=== Required actions ===
1. Answer these questions using the passage on the origin of the works.
(a) From the first, what was the predominant point in the impression these works made?
(b) For a time, what did the new discoveries of the criticism involve?
(c) What phrase in quotation marks does the passage use to describe the age?
2. Transcribe the passage on the origin of the works word for word. Begin at the words "forces, underlying our" and stop after "been in vain.".

═════ Text segment

And the impression which these works produced, even in their first imperfect mode of exhibition, was already so profound and extraordinary, as to give to all the circumstances of their attributed origin a blaze of notoriety, tending to enhance this positive force in the tradition. Propounded as a fact, not as a theory, its very boldness-its startling improbability—was made at once to contribute to its strength; covering, beforehand, the whole ground of attack. The wonderful origin of these works was, from the first, the predominant point in the impression they made—the prominent marvel in those marvels, around which all the new wonders, that the later criticism evolved, still continued to arrange themselves.

For the discoveries of this criticism had yet no tendency to suggest any new belief on this point. In the face of all that new appreciation of the works themselves, which was involved in them, the story of that wondrous origin could still maintain its footing;-through all the ramifications of this criticism, it still grew and inwound itself, not without vital limitation, however, to the criticism thus entangled. But these new discoveries involved, for a time, conclusions altogether in keeping with the tradition.

This new force in literature, for which books contained no precedent-this new manifestation of creative energy, with its self-sustained vitalities; with its inexhaustible prodigality, mocking nature herself; with its new grasp of the whole circuit of human aims and activities;this force, so unlike anything that scholasticism or art had ever before produced, though it came, in fact, with the sweep of all the ages-moved with all their slow accumulation-could not account for itself to those critics, as anything but a new and mystic manifestation of nature -a new upwelling of the occult vital

forces, underlying our phenomenal existence-invading the historic order with one capricious leap, laughing at history, telling the laboring ages that their sweat and blood had been in vain.

And the tradition at hand was entirely in harmony with this conception. For, to this superhuman genius, bringing with it its own laws and intuitions from some outlying region of life, not subject to our natural conditions, and not to be included in our "philosophy," the differences between man and man, natural or acquired, would, of course, seem trivial. What could any culture, or any merely natural endowment accomplish, that would furnish the required explanation of this result? And, by way of defining itself as an agency wholly supernal, was it not, in fact, necessary that it should select, as its organ, one in whom the natural conditions of the highest intellectual manifestations were obviously, even grossly, wanting?

With this theory of it, no one need find it strange that it should pass in its selection those grand old cities, where learning sat enthroned with all her timehonored array of means and appliances for the development of mental resource -where the genius of England had hitherto been accomplished for all its triumphs-and that it should pass the lofty centres of church and state, and the crowded haunts of professional life, where the mental activities of the time were gathered to its conflicts; where, in hourly collision, each strong individuality was printing itself upon a thousand others, and taking in turn from all their impress; where, in the thick coming change of that "time-bettering age," in its crowding multiplicities, and varieties, and oppositions, life grew warm, and in the old the new was stirring, and in the many, the one; where wit, and philosophy, and fancy, and humor, in the thickest onsets of the hour, were learning to veil, in courtly phrase, in double and triple meanings, in crowding complexities of conceits and unimagined subtleties of form, the freedoms that the time had nurtured; where genius flashed up from all her hidden sources, and the soul of the age-"the mind reflecting ages past"-was collecting itself, and ready, even then, to leap forth, "not for an age, but for all time."

══════════
═════ Recorded data

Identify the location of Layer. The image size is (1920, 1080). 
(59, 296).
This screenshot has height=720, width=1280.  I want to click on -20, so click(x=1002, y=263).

══════════

=== Answers per task ===
1.
(a) The wonderful origin of these works.
(b) Conclusions altogether in keeping with the tradition.
(c) "time-bettering age"

2.
forces, underlying our phenomenal existence-invading the historic order with one capricious leap, laughing at history, telling the laboring ages that their sweat and blood had been in vain.